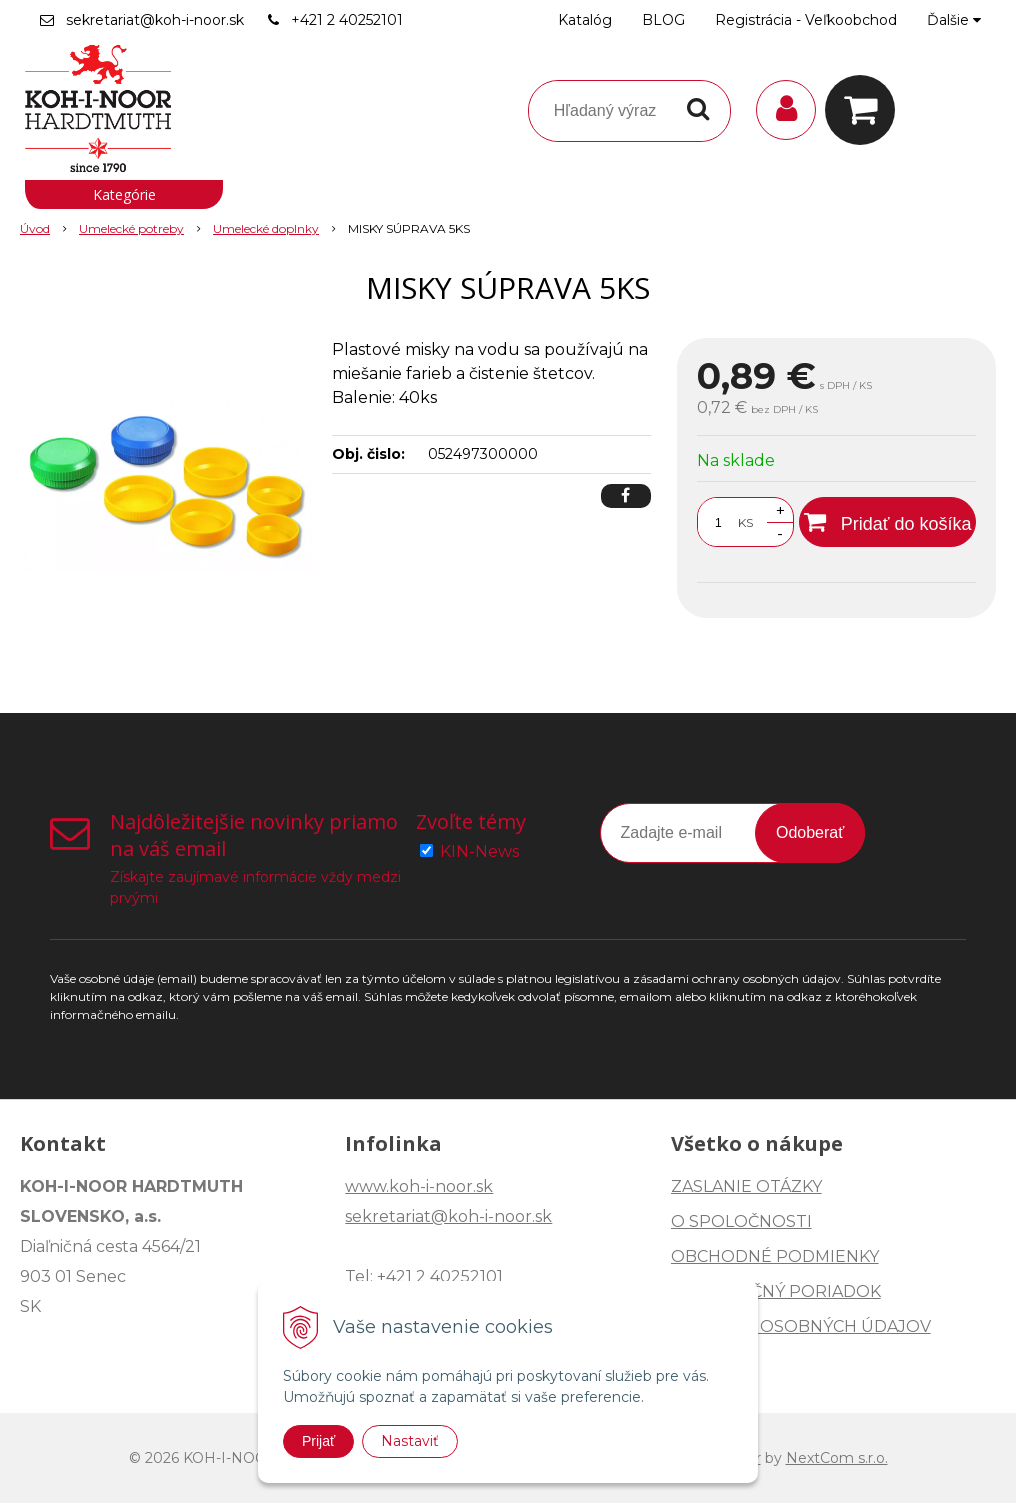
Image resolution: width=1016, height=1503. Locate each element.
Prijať (318, 1441)
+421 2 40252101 (347, 20)
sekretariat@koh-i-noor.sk (155, 20)
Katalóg (585, 20)
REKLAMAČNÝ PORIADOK (776, 1291)
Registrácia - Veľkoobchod (806, 20)
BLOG (663, 20)
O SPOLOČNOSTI (741, 1221)
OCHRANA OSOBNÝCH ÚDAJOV (801, 1326)
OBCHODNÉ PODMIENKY (775, 1256)
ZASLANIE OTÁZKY (746, 1186)
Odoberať (810, 832)
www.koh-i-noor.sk (419, 1186)
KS (745, 522)
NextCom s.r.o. (837, 1458)
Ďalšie (954, 20)
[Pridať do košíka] (887, 522)
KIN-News (479, 851)
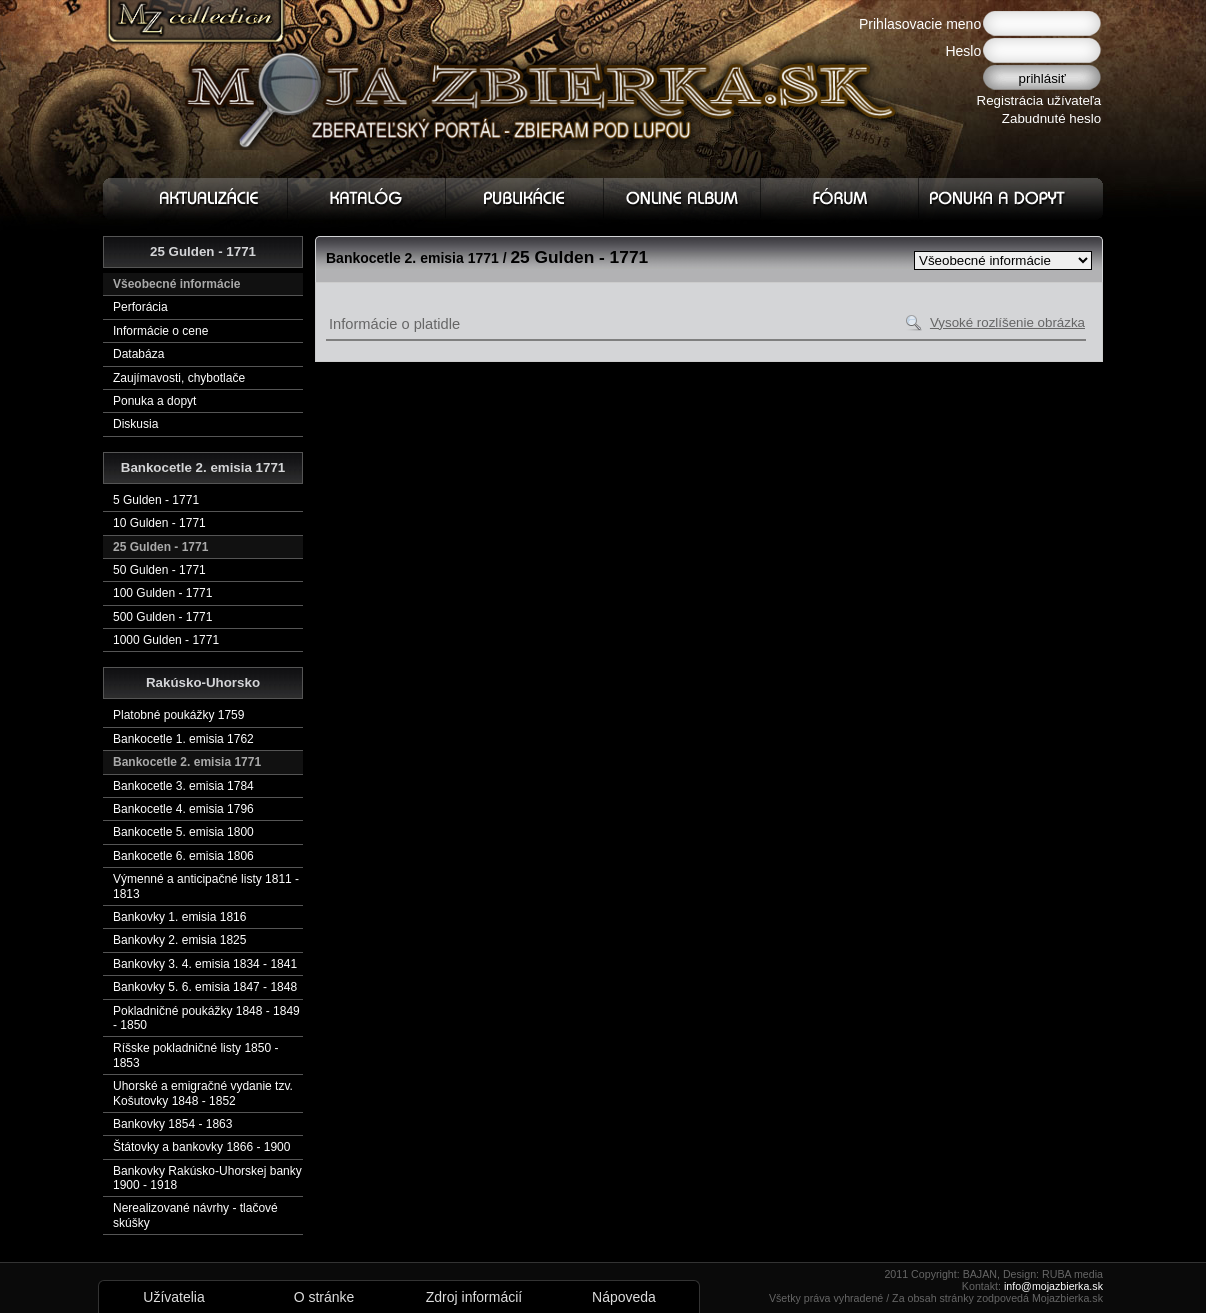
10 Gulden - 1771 (159, 523)
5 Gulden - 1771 (156, 500)
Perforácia (140, 307)
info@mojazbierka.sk (1053, 1286)
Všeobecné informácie (176, 284)
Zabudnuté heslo (1051, 118)
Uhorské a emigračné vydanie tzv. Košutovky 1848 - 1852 (203, 1093)
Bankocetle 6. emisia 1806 (183, 856)
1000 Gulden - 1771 (166, 640)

Work to be completed:
Copy the items again, starting at the one containing "REKLAMAČNÝ PORIADOK (776, 1291)" and ending at the one containing "NextCom s.r.o. (837, 1458)", and substitute "NOVINKY" for "BLOG". Leave everything else unchanged.

Result below:
REKLAMAČNÝ PORIADOK (776, 1291)
Registrácia - Veľkoobchod (806, 20)
NOVINKY (663, 20)
O SPOLOČNOSTI (741, 1221)
OCHRANA OSOBNÝCH ÚDAJOV (801, 1326)
OBCHODNÉ PODMIENKY (775, 1256)
ZASLANIE OTÁZKY (746, 1186)
Odoberať (810, 832)
www.koh-i-noor.sk (419, 1186)
KS (745, 522)
NextCom s.r.o. (837, 1458)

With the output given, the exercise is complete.